BOSTON — Coach Rick Bowness watched a couple of NHL games on TV on Wednesday after the Columbus Blue Jackets arrived in advance of Thursday’s game against the Boston Bruins. It made him a bit nervous.
“The first periods were sloppy,” Bowness said. “They were terrible.”
The Blue Jackets did not struggle out of the gate, but they could use a little work with the finishing touches. The Bruins scored three unanswered goals and hung on for a 4-2 win before 17,850 in TD Garden.
They were done in by familiar faces, too.
Bruins goaltender Joonas Korpisalo, who spent the first eight seasons of his NHL career in Columbus, had 36 saves, despite leaving the game for over six minutes in the second period after a collision with Blue Jackets forward Miles Wood.
Sean Kuraly, who returned to the Bruins as a free agent after spending four seasons with his hometown Blue Jackets, scored a clutch insurance goal — his first game-winning goal of the season — to give Boston a 3-1 lead midway through the third.
The loss, coupled with the New York Islanders’ come-from-behind win in Montreal, dropped the Blue Jackets six points behind the Bruins for the second wild-card in the East and six points behind the Islanders for third place in the Metropolitan Division. It also snapped the Blue Jackets’ season-best seven-game winning streak.
But the Jackets weren’t bothered by the way they played. They outshot Boston 40-23.
“The first period is one of the best periods the whole time I’ve been here,” Bowness said. “Twenty shots. We had 12 scoring chances. To walk out of there with one goal is … give their goalie credit.
“We had more than enough chances to win that hockey game. That game didn’t get away from us. We played hard, we played well. If we play like that, we’ll live with the results.”
Kirill Marchenko and Adam Fantilli scored for the Blue Jackets, while Mason Marchment had two assists.
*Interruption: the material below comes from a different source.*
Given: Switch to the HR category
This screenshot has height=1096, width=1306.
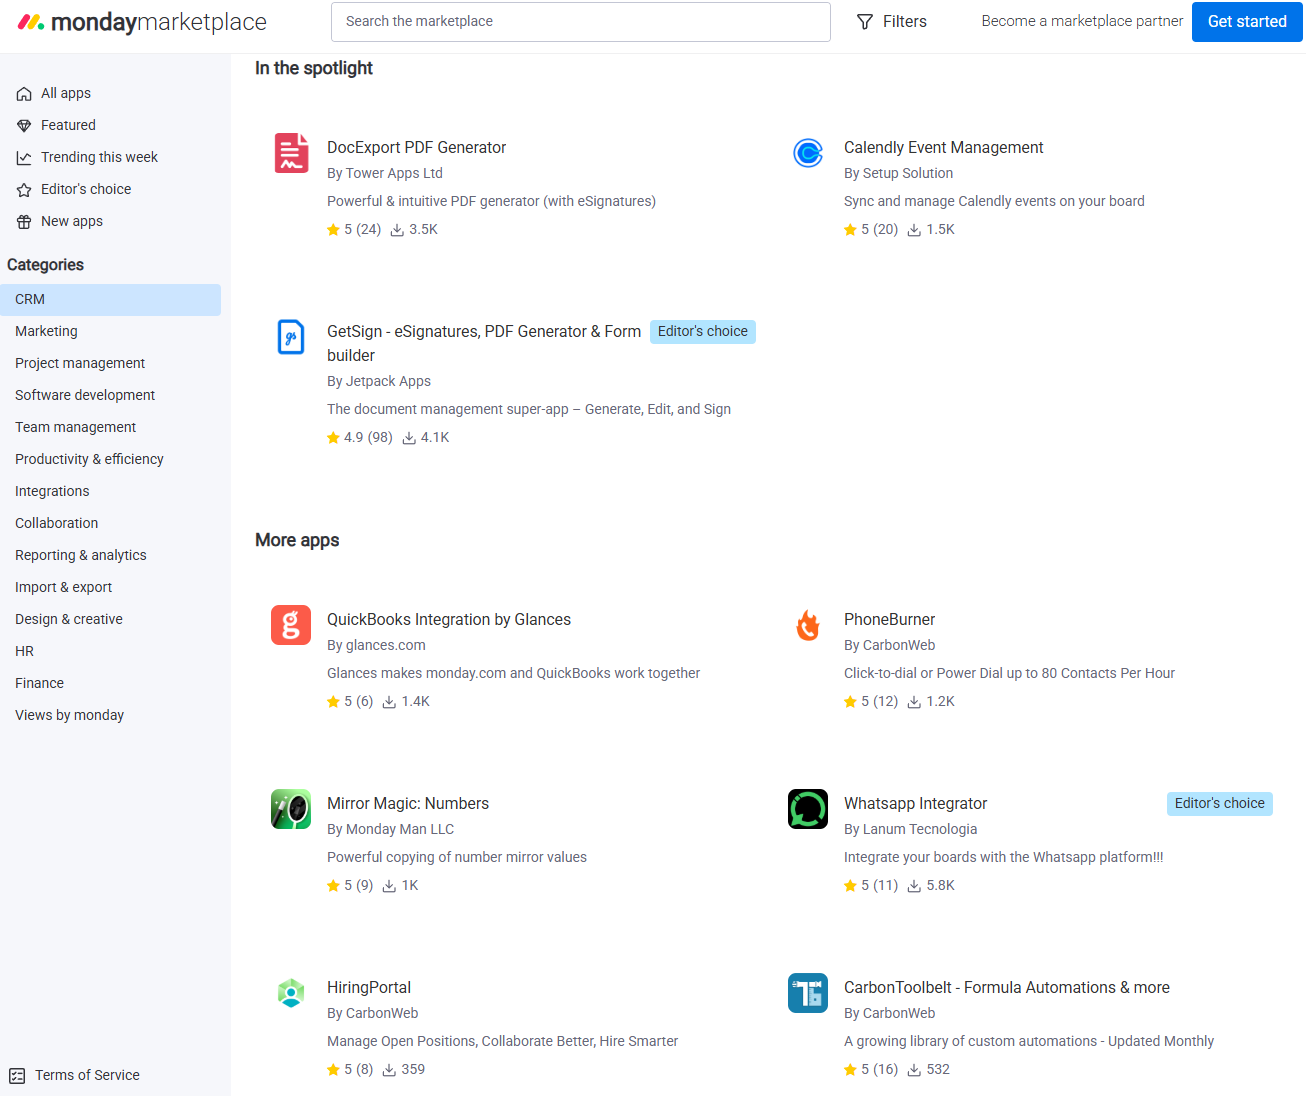Looking at the screenshot, I should (x=24, y=650).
Goaltender Elvis Merzlikins — fresh from playing for Latvia at the Olympics — stopped 19 of 22 shots.
The more celebrated return for the Blue Jackets was Zach Werenski, who rejoined the club on Wednesday, just three days — and a whole lot of celebrating — after winning a gold medal for the United States.
The Bruins took time during the first TV timeout of the first period to honor all of their Olympians, and included Werenski. They all received a standing ovation from the crowd, many of whom were decked out in USA sweaters.
The Blue Jackets did not ease Werenski back into action, either. He played 28:34, including 10:27 in the first period. He also had seven shots on goal and 15 shot attempts, both game-highs.
“I felt pretty good, actually,” Werenski said. “I felt like I was playing my game, creating some chances. A little tired during the intermissions, but I feel like when I got on the ice, I felt fine.”
The Blue Jackets took a 1-0 lead only 4:32 into the game when Marchment swatted at a puck from deep in his own end, with Marchenko skating free in the neutral zone as his hopeful target. Sure enough, he found him. Marchenko scored on the breakaway for his 20th of the season, snapping off a wrister from between the circles.
The lead was gone later in the first period after Boston’s Viktor Arvidsson scored at 15:51 — although it’s more accurate to say Arvidsson was credited with the goal. The puck actually deflected off the stick of Jackets center Isac Lundeström before sailing past Merzlikins.
It was that kind of night for the Blue Jackets. That’s how the Jackets’ team shutout streak of 162 minutes, 16 seconds — the sixth-longest in franchise history — and Merzlikins’ personal streak of 105:02 came to an end.
Elvis Merzlikins is fresh off playing for Latvia in the Olympics. (Eric Canha / Imagn Images)
The Bruins took the lead for good in the second period on a Morgan Geekie goal. Kuraly made it 3-1 in the third, scoring off a two-on-one after Jackets defenseman Damon Severson was tripped up on the play.
The Jackets had chances. Fantilli made it 3-2 at 13:45 of the third, beating Korpisalo with a wrister from the high slot. But Korpisalo wasn’t giving up much.
Asked if he’d ever seen his former teammate play better, Werenski joked: “Maybe that five-overtime game,” he said, referring to Korpisalo’s record-setting 85-save performance against the Tampa Bay Lightning in the 2020 Stanley Cup playoffs.
“We’re aware how good a goalie he is,” Werenski said. “We did everything we could except score: traffic, rebounds, two-on-ones. I mean, not much else we can do. He played a great game, and it’s unfortunate it was against us.”
Werenski had a chance to tie the game at three barely a minute after Fantilli made it 3-2, but Korpisalo went left to right and made a strong blocker save to deny it.
“If you play that way, you’re going to win a lot of games,” Werenski said. “I feel like everything’s kind of gone right for us the last 12 games, even when we weren’t necessarily maybe playing our best, we were winning games. Today, it was one of our better games and it just didn’t work out. That’s hockey. You’re going to take the positives out of it. We were the better team and probably should have gotten the result, but we didn’t.”